__The problem__
Quote the line containing "Close the Terminal window" and all lines that follow it in the listing below, exactly as written.

-------- Records for this task --------

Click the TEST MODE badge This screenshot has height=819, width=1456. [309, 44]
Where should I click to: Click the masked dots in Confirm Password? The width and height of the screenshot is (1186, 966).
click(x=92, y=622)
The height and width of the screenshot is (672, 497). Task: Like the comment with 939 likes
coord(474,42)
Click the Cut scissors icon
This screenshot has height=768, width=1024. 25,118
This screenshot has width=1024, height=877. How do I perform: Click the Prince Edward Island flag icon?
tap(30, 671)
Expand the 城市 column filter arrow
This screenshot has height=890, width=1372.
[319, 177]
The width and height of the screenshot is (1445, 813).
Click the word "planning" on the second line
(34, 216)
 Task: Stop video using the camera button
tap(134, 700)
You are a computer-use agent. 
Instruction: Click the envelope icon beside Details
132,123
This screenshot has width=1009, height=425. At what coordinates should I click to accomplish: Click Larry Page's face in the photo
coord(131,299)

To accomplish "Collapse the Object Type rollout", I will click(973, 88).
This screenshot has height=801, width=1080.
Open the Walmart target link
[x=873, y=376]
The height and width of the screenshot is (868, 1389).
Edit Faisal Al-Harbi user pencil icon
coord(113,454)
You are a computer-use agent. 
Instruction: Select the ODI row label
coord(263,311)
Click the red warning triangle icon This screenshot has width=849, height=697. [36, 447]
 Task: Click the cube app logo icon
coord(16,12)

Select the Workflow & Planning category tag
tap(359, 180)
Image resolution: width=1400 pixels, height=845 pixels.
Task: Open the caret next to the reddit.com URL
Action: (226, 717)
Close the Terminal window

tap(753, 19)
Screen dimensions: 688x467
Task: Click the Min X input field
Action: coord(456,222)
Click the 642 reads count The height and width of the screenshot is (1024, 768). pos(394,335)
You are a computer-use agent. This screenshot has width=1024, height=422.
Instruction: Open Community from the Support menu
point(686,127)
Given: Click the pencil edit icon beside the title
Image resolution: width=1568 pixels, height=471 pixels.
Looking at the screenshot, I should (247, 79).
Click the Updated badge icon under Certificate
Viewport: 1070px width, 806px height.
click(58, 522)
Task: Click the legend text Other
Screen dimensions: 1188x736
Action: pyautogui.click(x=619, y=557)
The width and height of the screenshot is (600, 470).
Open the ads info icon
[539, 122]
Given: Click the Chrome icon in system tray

--------

__Result of this exercise__
Close the Terminal window

tap(753, 19)
Screen dimensions: 688x467
Task: Click the Min X input field
Action: coord(456,222)
Click the 642 reads count The height and width of the screenshot is (1024, 768). pos(394,335)
You are a computer-use agent. This screenshot has width=1024, height=422.
Instruction: Open Community from the Support menu
point(686,127)
Given: Click the pencil edit icon beside the title
Image resolution: width=1568 pixels, height=471 pixels.
Looking at the screenshot, I should (247, 79).
Click the Updated badge icon under Certificate
Viewport: 1070px width, 806px height.
click(58, 522)
Task: Click the legend text Other
Screen dimensions: 1188x736
Action: pyautogui.click(x=619, y=557)
The width and height of the screenshot is (600, 470).
Open the ads info icon
[539, 122]
Given: Click the Chrome icon in system tray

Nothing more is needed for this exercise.